Written problem
Rewrite as a numbered list the lines from the one containing "This screenshot has" through the end of the records, both ends included, skipping any blank lines and leaving the pictures out.

Data shown
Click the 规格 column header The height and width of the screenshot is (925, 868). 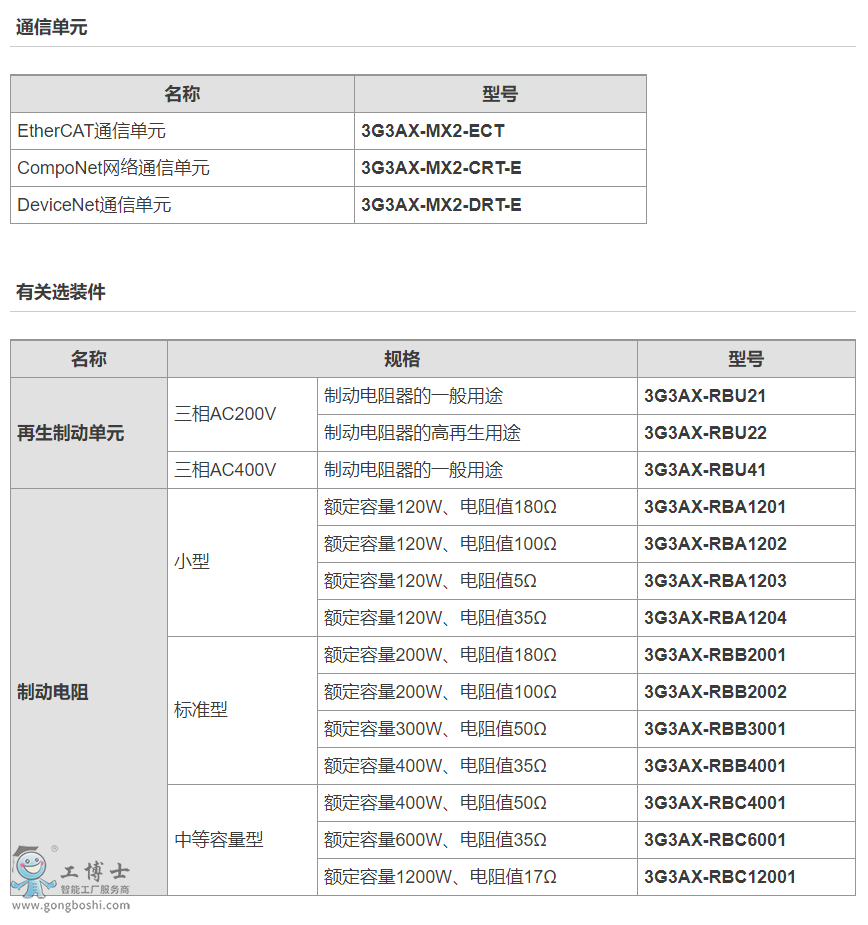pos(402,359)
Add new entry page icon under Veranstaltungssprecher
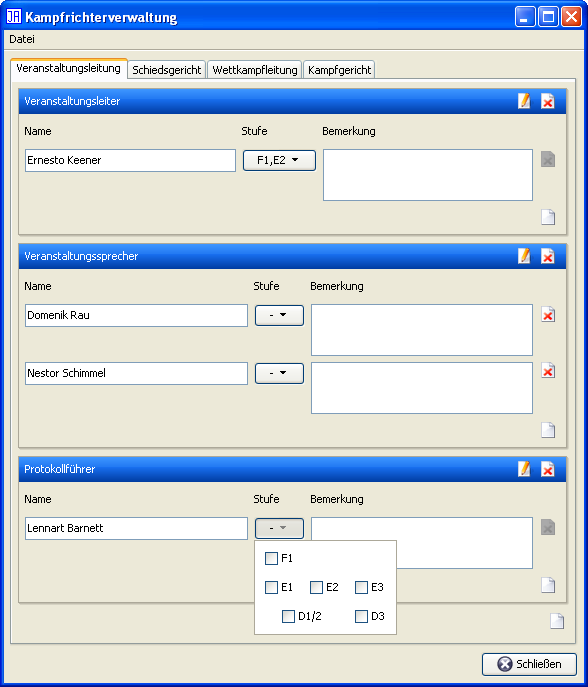588x687 pixels. pos(548,430)
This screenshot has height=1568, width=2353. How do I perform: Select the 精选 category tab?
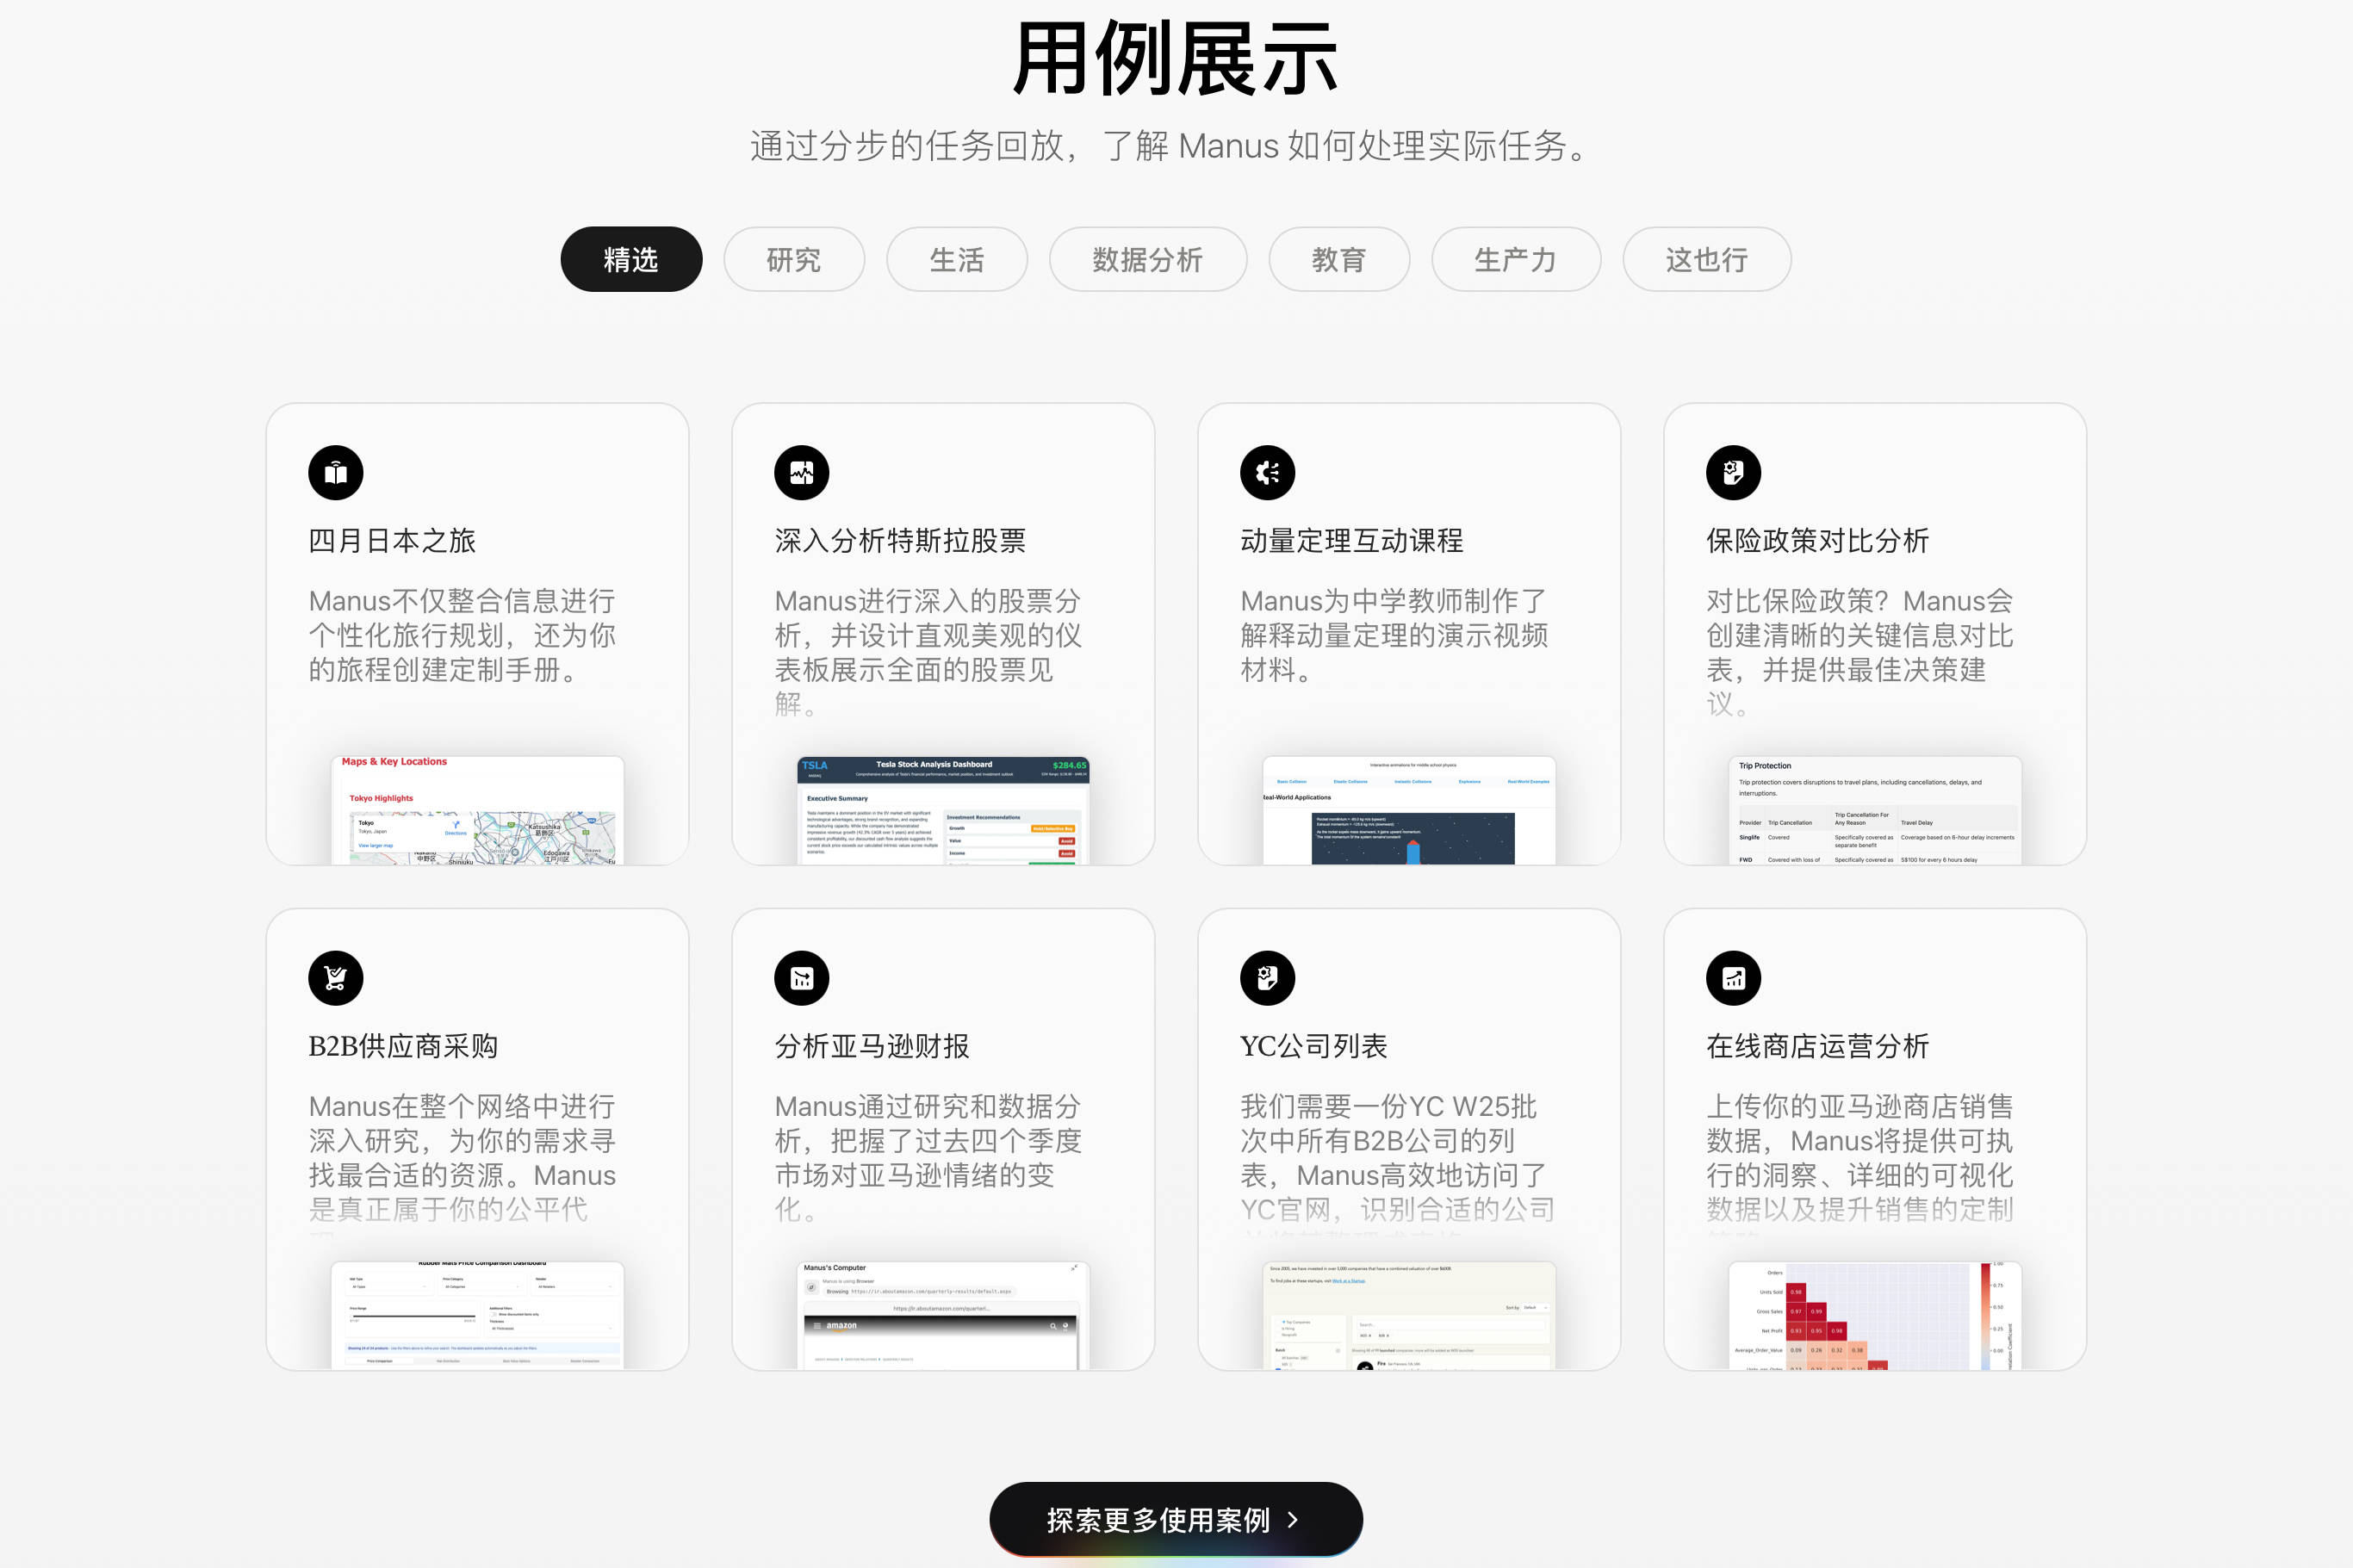(x=631, y=259)
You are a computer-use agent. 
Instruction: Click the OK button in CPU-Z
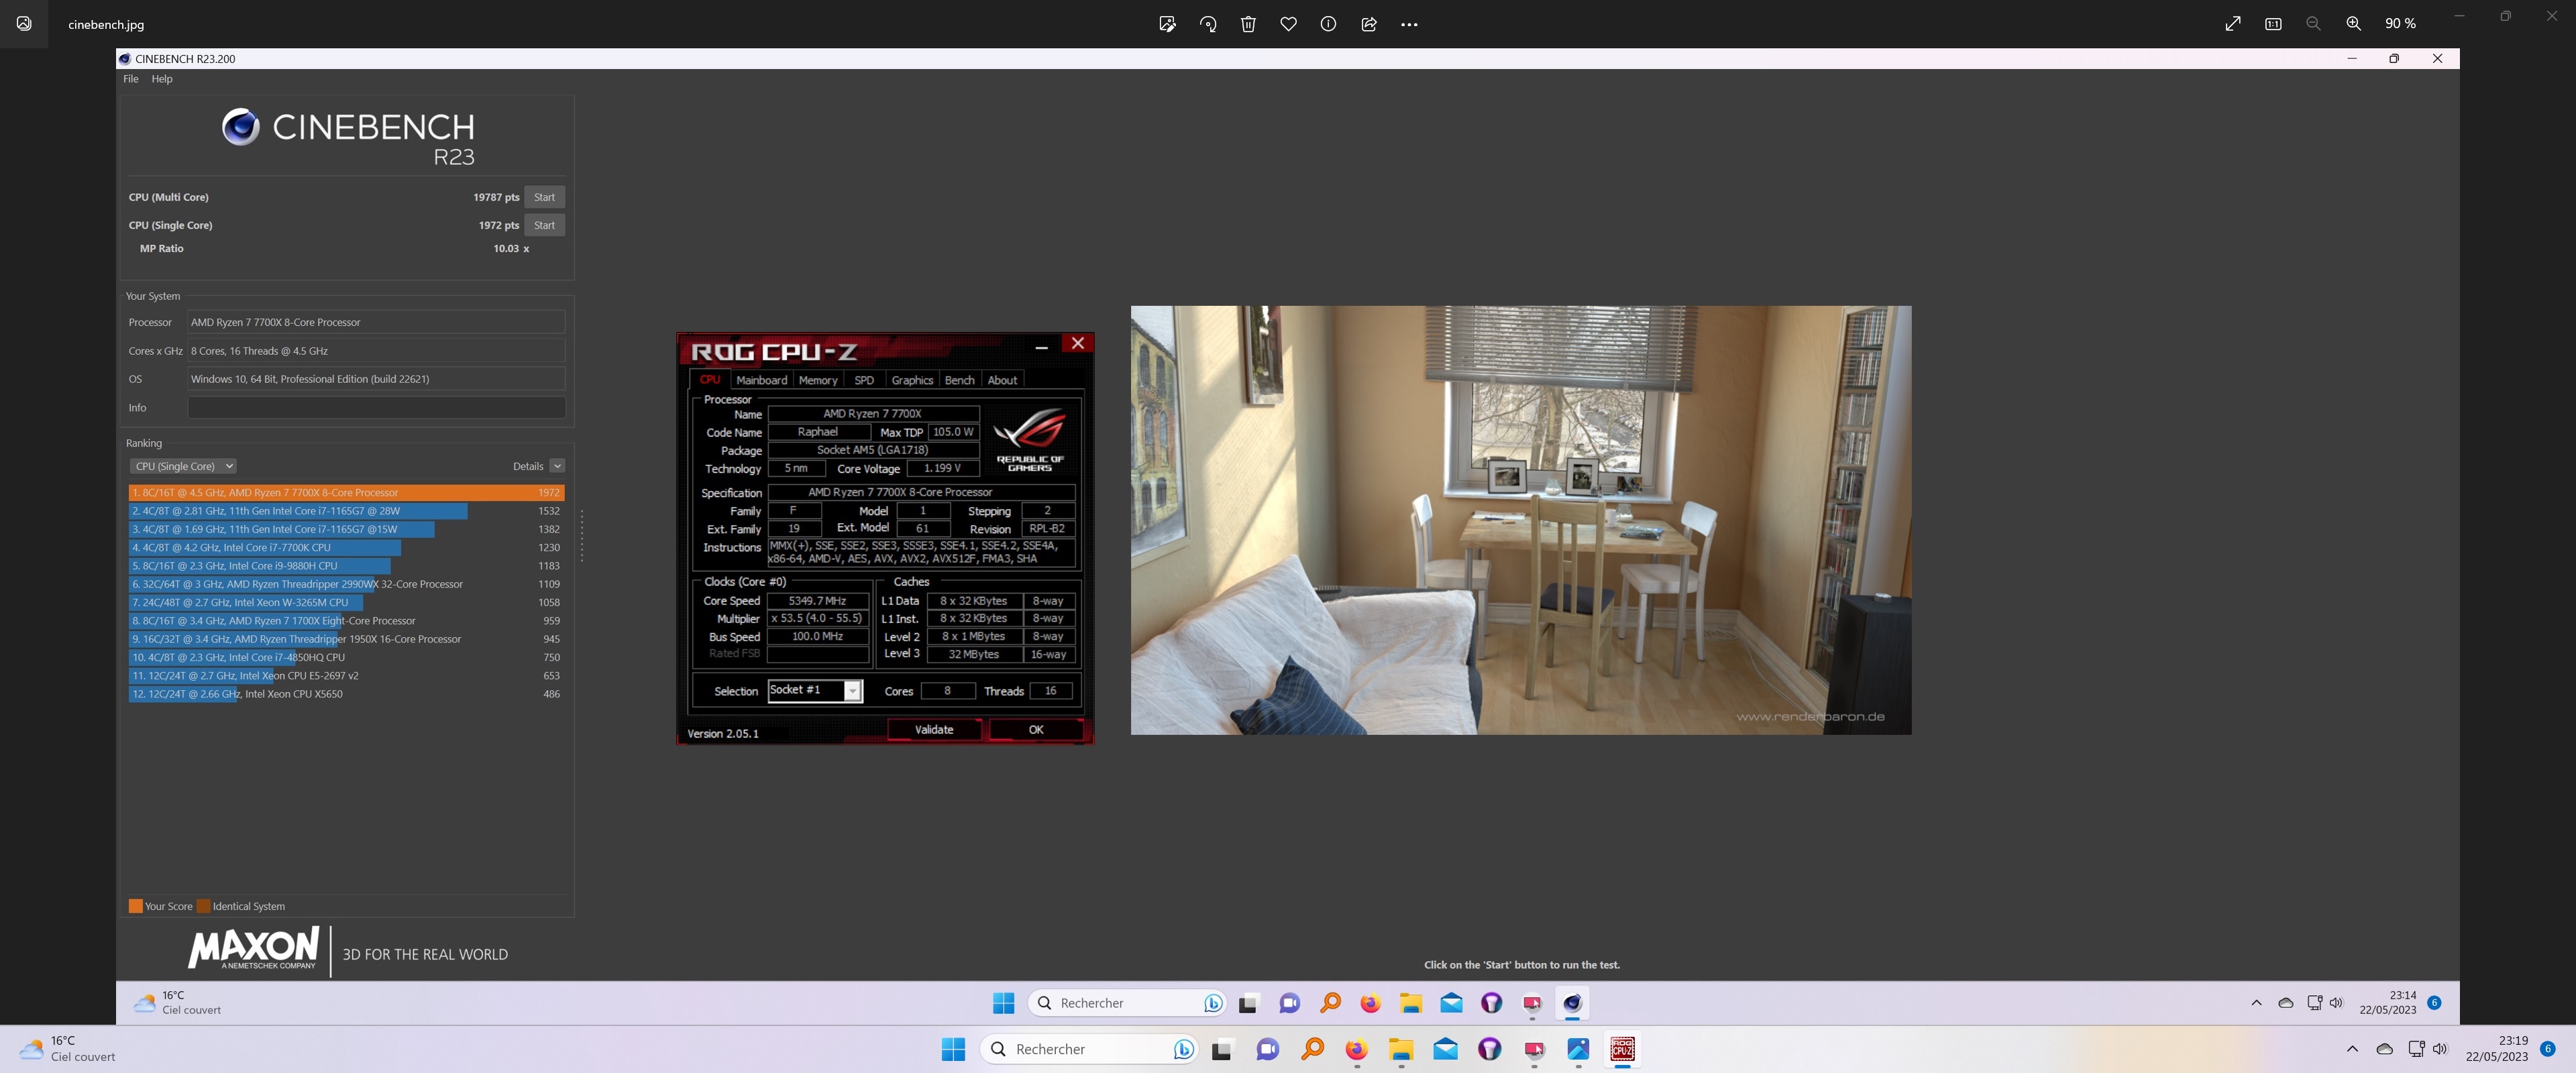point(1035,730)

Output of the task
1. This screenshot has height=1568, width=2353. How do I perform: Select the 精选 category tab?
2. (x=631, y=259)
3. You are a computer-use agent. 
4. Instruction: Click the OK button in CPU-Z
5. point(1035,730)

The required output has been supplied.